Figure 1.

Expression of dominant negative Cx in parental and transfected bEnd.3 cells. (A) mRNA isolated from parental and transfected cells was amplified in a RT-PCR reaction using primer pairs specific for Cx43 (lanes 1–5), 3243H7 (lanes 6–8), or Cx43βGal (lanes 9–11). An aliquot of the PCR amplification reaction was electrophoresed in a 2% agarose gel.

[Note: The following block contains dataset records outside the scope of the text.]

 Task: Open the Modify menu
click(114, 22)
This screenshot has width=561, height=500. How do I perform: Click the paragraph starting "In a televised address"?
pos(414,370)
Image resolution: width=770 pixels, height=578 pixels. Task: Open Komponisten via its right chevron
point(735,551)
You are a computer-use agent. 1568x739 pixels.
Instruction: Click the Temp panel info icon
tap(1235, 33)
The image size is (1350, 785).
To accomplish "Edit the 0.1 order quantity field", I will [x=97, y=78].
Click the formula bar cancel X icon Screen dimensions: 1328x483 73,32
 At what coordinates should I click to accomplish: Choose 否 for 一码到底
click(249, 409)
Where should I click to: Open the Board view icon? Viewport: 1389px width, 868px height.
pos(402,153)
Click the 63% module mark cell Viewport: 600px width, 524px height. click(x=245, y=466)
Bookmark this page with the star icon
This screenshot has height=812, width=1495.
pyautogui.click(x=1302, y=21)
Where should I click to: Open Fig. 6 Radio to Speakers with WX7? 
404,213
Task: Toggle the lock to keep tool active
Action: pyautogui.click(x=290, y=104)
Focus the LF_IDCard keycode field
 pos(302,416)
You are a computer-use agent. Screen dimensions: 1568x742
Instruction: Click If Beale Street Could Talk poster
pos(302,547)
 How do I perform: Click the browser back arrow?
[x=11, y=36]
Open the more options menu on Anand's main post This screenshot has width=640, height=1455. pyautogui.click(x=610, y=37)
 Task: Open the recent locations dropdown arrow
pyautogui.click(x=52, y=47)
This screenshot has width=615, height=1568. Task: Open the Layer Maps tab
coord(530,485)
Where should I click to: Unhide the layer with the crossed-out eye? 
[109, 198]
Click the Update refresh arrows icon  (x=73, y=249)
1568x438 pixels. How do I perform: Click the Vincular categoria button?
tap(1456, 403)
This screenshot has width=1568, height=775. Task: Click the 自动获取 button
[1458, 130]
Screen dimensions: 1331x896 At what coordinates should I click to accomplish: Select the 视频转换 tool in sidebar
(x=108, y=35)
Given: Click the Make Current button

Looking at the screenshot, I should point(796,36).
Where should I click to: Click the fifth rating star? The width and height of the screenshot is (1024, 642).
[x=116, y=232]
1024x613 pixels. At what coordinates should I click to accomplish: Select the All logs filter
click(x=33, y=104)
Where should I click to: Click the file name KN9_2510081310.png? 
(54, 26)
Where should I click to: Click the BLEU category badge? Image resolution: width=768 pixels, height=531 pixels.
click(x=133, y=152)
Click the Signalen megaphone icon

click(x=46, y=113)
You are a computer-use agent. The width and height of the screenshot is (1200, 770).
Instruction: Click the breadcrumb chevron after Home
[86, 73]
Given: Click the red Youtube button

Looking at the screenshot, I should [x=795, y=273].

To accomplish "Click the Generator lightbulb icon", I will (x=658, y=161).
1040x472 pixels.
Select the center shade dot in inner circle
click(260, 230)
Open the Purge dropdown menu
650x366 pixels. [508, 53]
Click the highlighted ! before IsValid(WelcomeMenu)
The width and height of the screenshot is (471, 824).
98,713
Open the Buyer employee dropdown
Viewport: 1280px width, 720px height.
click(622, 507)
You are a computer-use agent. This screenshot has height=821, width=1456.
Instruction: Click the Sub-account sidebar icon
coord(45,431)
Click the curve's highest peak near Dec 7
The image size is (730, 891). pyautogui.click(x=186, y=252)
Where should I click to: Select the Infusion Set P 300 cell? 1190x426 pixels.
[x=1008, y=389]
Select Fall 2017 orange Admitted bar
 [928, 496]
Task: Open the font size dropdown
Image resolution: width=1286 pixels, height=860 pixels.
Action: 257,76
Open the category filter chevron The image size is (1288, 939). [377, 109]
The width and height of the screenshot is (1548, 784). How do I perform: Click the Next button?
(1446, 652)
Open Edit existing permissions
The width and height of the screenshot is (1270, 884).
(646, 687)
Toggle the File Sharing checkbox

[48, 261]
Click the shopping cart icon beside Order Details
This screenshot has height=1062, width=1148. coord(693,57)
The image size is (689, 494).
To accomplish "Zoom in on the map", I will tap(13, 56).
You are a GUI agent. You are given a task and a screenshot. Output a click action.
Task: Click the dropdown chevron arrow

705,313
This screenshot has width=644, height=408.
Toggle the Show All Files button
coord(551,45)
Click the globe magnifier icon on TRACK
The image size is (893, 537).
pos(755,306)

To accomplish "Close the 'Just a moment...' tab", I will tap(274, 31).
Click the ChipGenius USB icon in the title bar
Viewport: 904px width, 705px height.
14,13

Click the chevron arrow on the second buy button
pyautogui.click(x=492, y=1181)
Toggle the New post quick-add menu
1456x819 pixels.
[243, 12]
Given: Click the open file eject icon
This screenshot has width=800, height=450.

Lanes 1, 6, and 9: parental bEnd.3 cells; lanes 2 and 7: bEnd.3/3243H7 cells clone B3; lanes 3 and 8: bEnd.3/3243H7 cells clone B5; lanes 4 and 10: bEnd.3/Cx43βGal cells clone D1; lanes 5 and 11: bEnd.3/Cx43βGal cells clone D2; and lane m:100-bp ladder. (B–E) Subconfluent cultures of bEnd.3/3243H7 and bEnd.3/Cx43βGal cells were incubated with anti-HA and anti-βGalactosidase antibodies, respectively, as well as with anti-Cx43 antibodies. In bEnd.3/3243H7 cells, the chimeric protein (B) was detected predominantly in the perinuclear region, although some diffuse fluorescence was also present throughout the cytoplasm. Note the absence of immunostaining at the sites of cell-to-cell contact. In bEnd.3/Cx43-βGal cells (D), the fusion protein was detected as punctate spots in regions of cell-to-cell contact and in the perinuclear region of the cytoplasm. Similar labeling patterns were observed using Cx43 antibodies (C and E). Bar, 30 μm.